▸ Requirement:
With pictures excluded, repeat exactly the lines from the one containing "Toggle the Long/Short Reasoning Mode switch" through the last line of the material below.

▸ Exercise materials:
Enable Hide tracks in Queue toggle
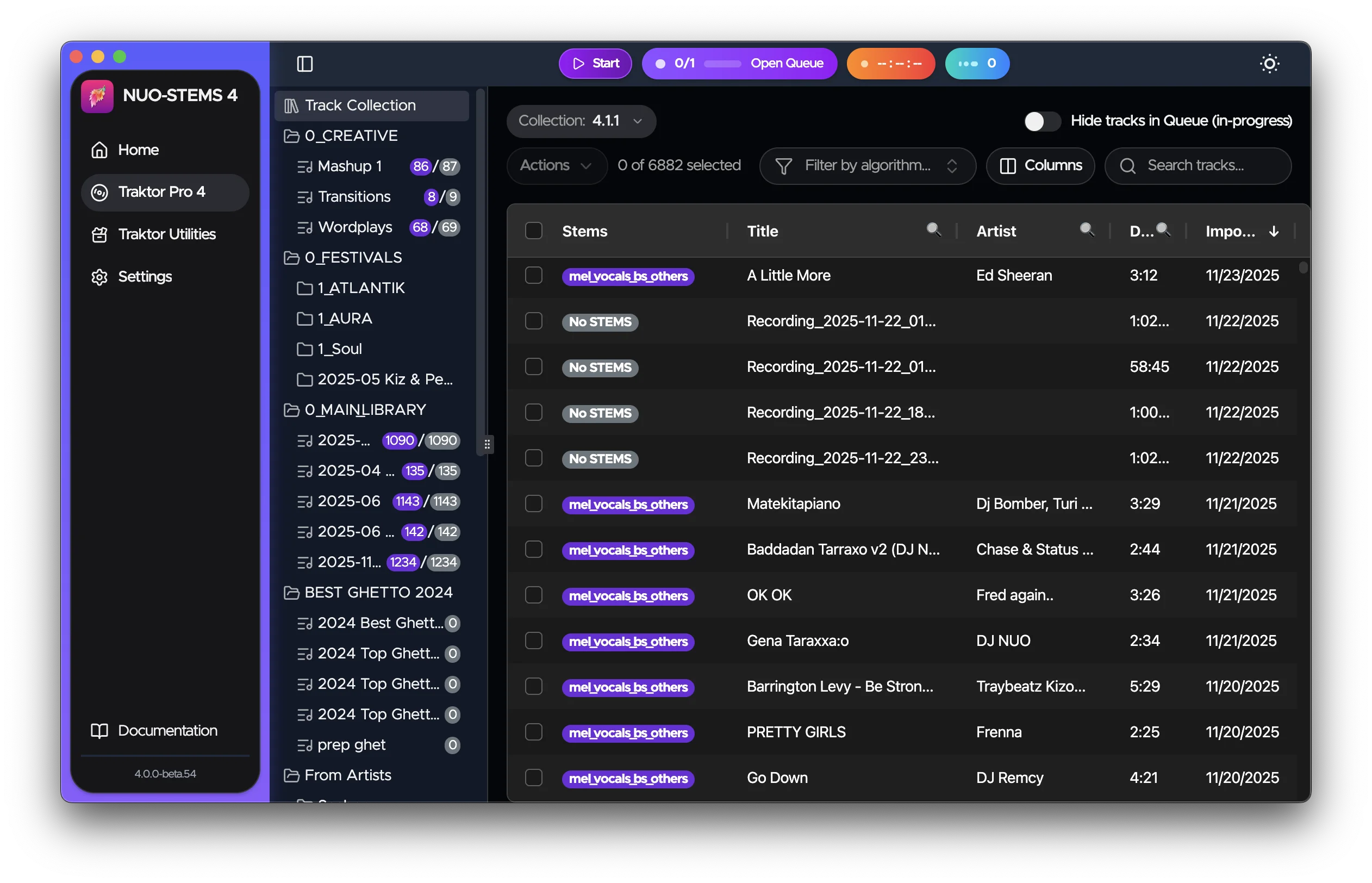The height and width of the screenshot is (883, 1372). coord(1041,121)
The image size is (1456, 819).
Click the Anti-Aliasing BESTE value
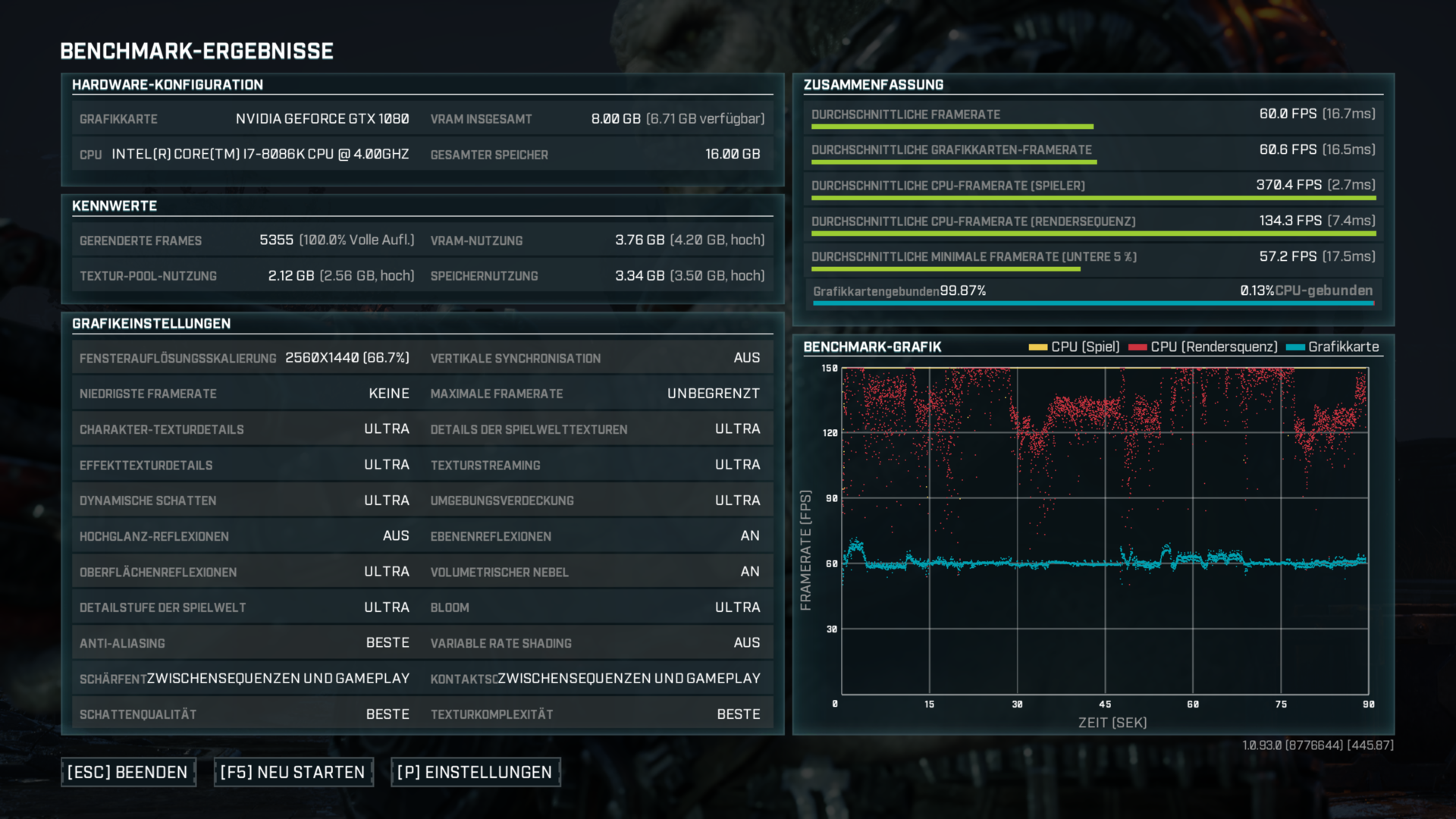click(x=387, y=643)
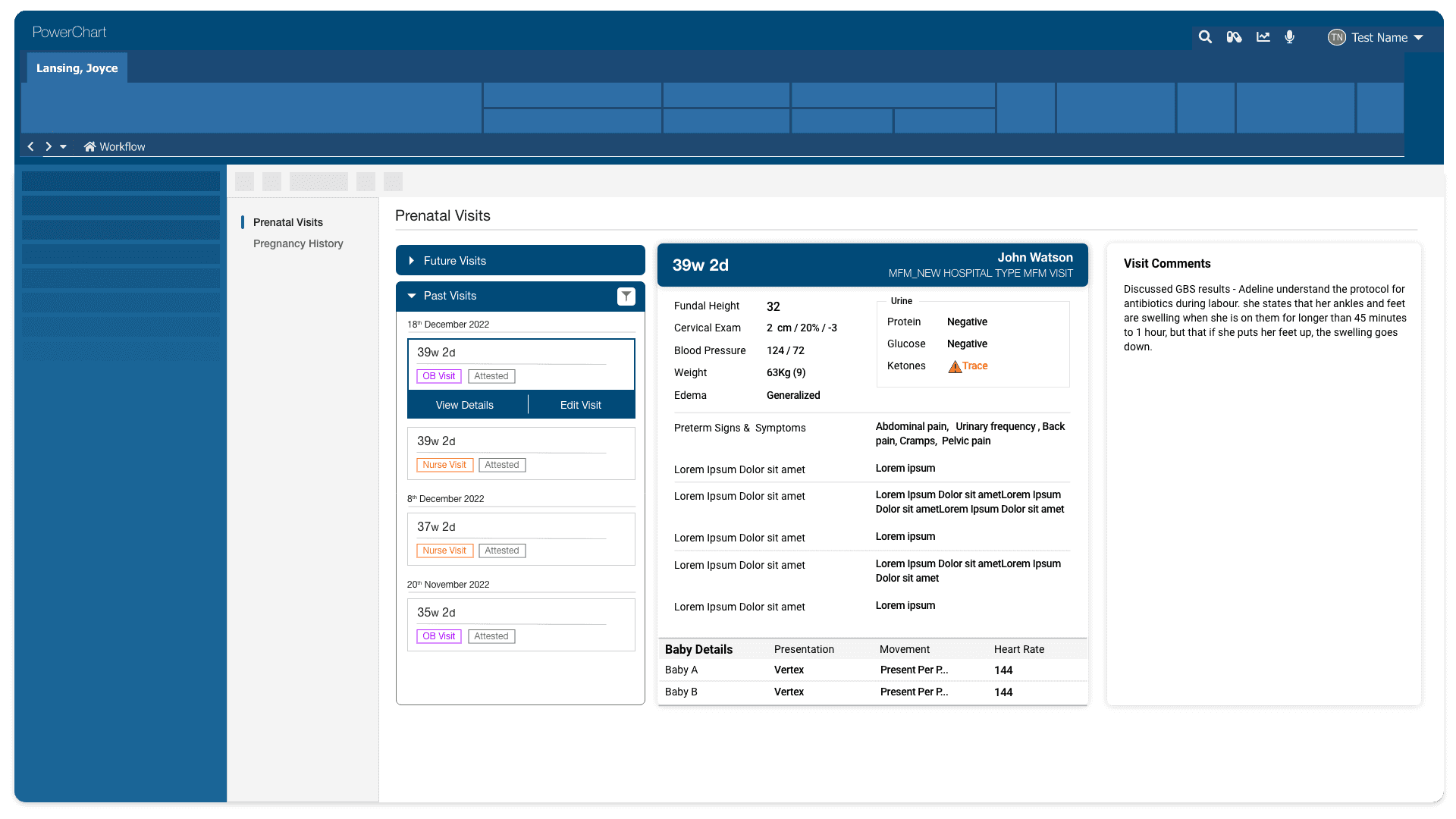Select the Lansing, Joyce patient tab
The image size is (1456, 819).
[x=77, y=68]
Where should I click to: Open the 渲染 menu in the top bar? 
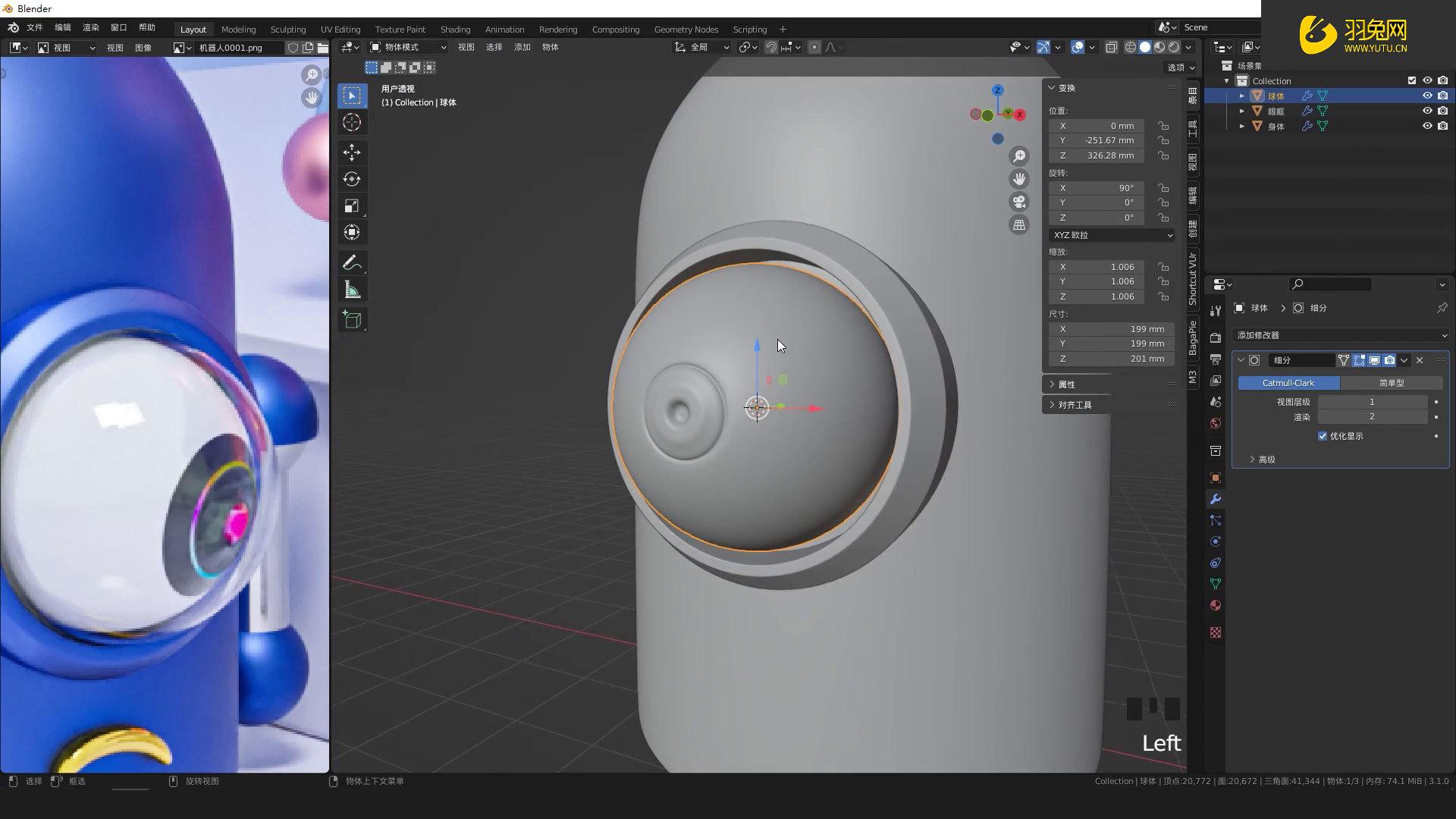[x=90, y=27]
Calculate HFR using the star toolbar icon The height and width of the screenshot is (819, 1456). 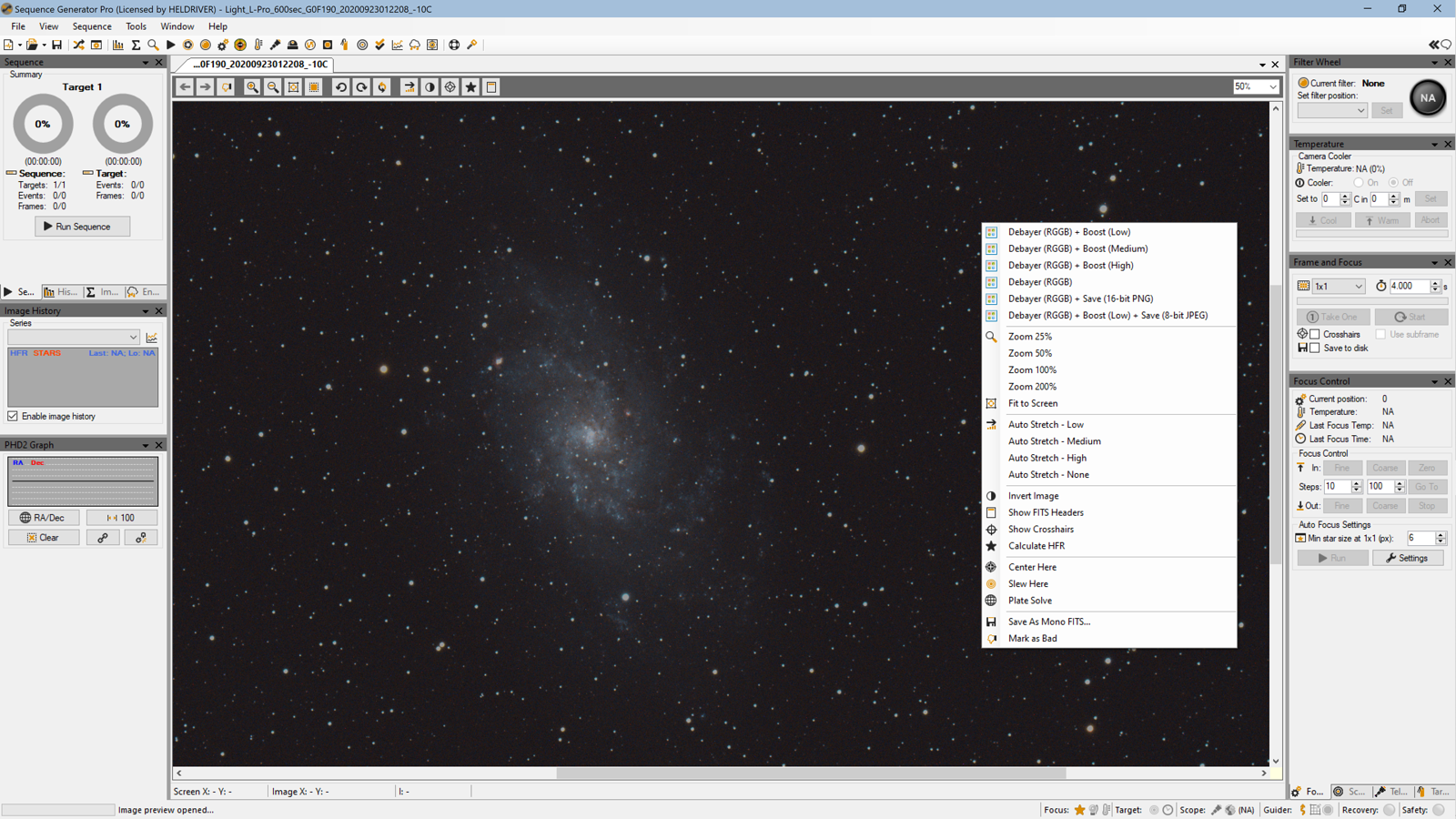pos(470,86)
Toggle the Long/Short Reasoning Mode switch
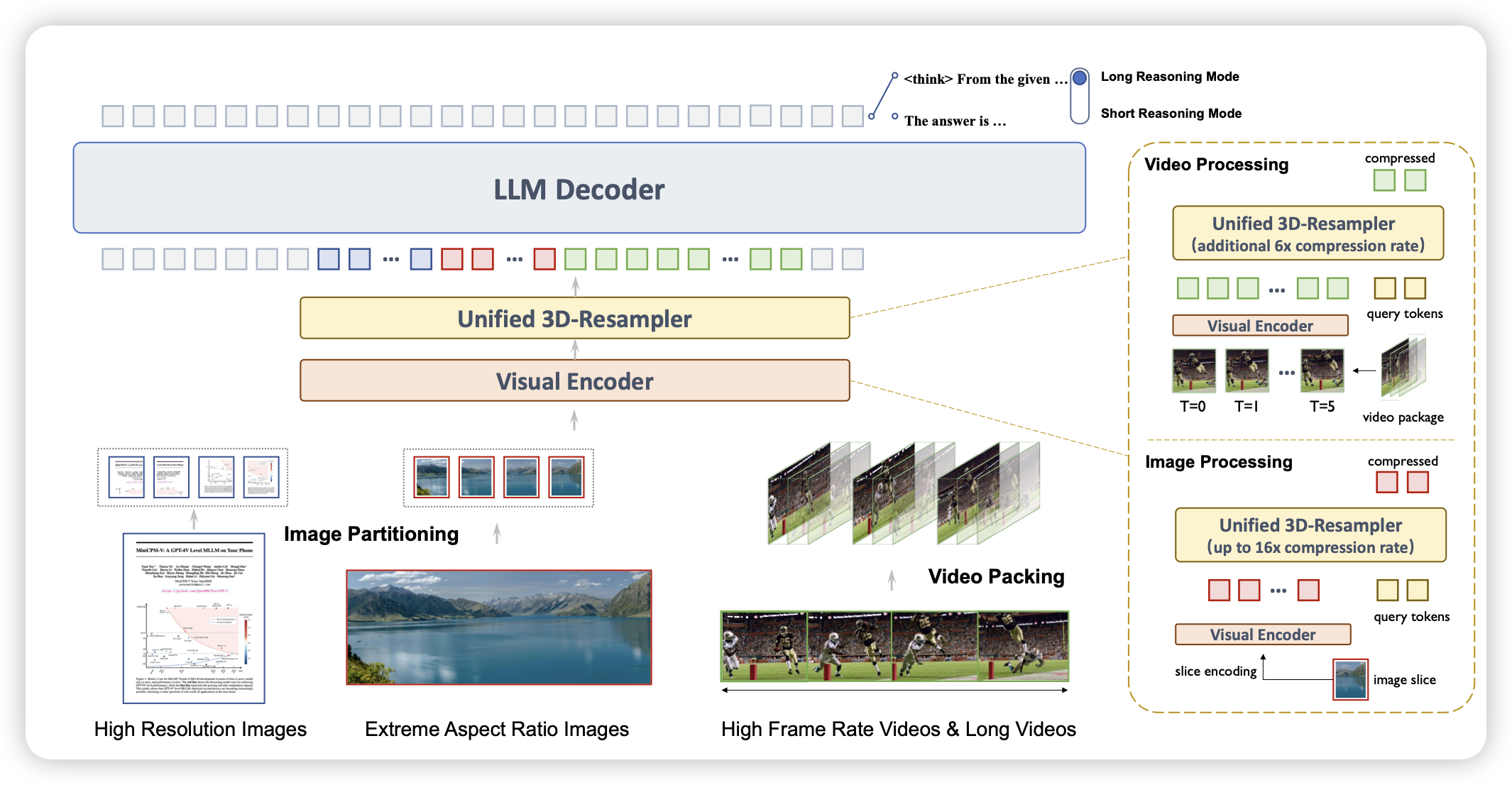 (x=1079, y=95)
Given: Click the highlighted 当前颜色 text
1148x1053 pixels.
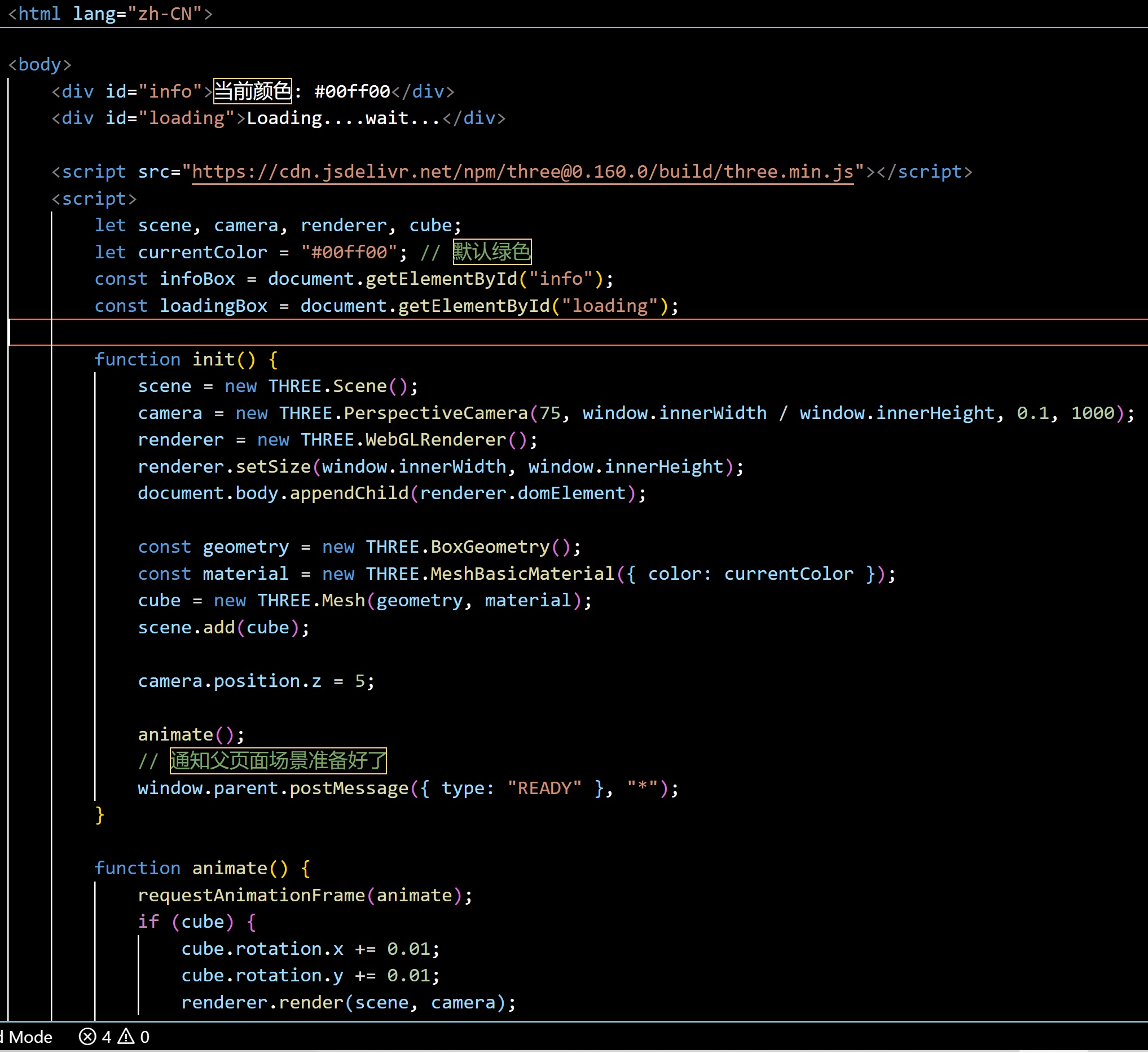Looking at the screenshot, I should [252, 91].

▸ Completed task:
Toggle the Long/Short Reasoning Mode switch
 (x=1079, y=95)
Given: Click the highlighted 当前颜色 text
1148x1053 pixels.
Looking at the screenshot, I should [252, 91].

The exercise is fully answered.